La alineación del PSOE con el Gobierno de Rajoy para apoyar las medidas coercitivas contra Cataluña, han provocado desilusión en el seno de Podemos. Los morados consideran que ha regresado definitivamente “la triple alianza” de PP, PSOE y Ciudadanos que, según creían, había quedado desterrada con la victoria de Sánchez en las primarias. La relación entre ambas formaciones, que había visto una mejora con la constitución de la mesa de coordinación parlamentaria y los últimos encuentros bilaterales, podría quedar seriamente dañada a raíz de la cuestión catalana. Pablo Iglesias ha vuelto a proyectar, en el pleno de este miércoles, una idea que había dejado aparcada desde hace meses: “Somos la única oposición del Gobierno a nivel estatal”.

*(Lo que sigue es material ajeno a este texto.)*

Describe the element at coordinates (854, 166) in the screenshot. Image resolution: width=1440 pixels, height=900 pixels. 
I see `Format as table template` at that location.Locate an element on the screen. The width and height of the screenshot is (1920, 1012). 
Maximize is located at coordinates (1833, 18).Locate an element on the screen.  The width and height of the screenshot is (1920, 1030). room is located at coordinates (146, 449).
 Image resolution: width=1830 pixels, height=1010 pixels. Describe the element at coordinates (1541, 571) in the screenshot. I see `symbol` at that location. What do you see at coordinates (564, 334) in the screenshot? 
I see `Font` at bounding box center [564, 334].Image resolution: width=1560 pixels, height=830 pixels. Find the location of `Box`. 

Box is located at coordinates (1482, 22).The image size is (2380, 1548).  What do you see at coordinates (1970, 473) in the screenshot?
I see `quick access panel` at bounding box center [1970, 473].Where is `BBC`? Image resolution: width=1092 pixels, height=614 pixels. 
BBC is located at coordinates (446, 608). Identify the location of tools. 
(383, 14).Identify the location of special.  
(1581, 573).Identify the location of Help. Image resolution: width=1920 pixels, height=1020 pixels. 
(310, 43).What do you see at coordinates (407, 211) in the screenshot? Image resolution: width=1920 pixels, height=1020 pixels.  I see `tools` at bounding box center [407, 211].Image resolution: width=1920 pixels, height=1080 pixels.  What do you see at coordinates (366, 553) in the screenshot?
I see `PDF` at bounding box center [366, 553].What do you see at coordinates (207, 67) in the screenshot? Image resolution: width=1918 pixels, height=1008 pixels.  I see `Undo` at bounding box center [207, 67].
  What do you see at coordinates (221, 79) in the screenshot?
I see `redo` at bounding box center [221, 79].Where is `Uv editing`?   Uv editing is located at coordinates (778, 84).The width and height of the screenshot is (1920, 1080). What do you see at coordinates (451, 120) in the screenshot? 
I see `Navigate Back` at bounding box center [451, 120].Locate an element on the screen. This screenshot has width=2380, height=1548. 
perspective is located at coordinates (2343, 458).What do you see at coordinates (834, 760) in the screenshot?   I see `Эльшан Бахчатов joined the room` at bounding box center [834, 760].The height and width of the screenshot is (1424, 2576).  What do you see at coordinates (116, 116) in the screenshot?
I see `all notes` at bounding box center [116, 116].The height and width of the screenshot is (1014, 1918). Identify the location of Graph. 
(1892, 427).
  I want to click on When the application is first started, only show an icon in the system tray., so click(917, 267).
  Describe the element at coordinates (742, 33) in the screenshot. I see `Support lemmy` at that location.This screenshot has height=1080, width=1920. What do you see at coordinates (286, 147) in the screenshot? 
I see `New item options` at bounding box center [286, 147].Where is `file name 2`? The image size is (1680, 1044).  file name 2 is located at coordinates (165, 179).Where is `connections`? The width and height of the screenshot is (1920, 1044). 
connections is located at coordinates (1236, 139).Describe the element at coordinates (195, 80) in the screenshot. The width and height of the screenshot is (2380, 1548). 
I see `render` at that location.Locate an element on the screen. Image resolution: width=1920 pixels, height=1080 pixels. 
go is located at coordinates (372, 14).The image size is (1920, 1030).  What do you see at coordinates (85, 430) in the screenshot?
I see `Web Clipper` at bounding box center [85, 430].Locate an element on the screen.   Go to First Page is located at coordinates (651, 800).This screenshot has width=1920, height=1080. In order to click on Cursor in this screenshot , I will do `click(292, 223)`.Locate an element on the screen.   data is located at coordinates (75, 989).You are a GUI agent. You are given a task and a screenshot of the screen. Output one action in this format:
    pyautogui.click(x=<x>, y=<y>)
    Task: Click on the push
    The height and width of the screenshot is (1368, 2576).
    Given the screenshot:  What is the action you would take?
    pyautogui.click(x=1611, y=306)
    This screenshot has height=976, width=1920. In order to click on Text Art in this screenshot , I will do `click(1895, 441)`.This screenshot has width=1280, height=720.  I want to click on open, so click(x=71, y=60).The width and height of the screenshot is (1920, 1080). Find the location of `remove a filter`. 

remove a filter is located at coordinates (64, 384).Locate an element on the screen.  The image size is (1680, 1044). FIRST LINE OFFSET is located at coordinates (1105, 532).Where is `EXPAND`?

La reforma constitucional que el PSOE ha apalabrado con el PP genera desconfianza en Podemos porque la última vez que ambos partidos acordaron modificar la Constitución introdujeron el principio de estabilidad financiera para limitar el déficit –artículo 135– sin someterlo a referéndum. En la formación morada, apuestan por “refundar los consensos sociales” que consideran “rotos por las élites económicas y políticas del país”, pero creen que debe ser un proceso respaldado por la ciudadanía. Fuentes el partido temen incluso que solo sea “un brindis al sol” que otorgue a “la triple alianza” una apariencia restauradora.

La relación entre los socialistas y los de Iglesias se ha tensionado desde que estalló el conflicto catalán. Las conversaciones entre Sánchez y Rajoy en La Moncloa para dialogar sobre la cuestión de Cataluña han dejado fuera a los morados y fuentes de los de Podemos aprecian que los socialistas están más distantes en las conversaciones del Congreso. Por el momento, la mesa de cooordinación parlamentaria, que incluía una agenda común con temas como el rescate a los jóvenes o las pensiones, se encuentra congelada.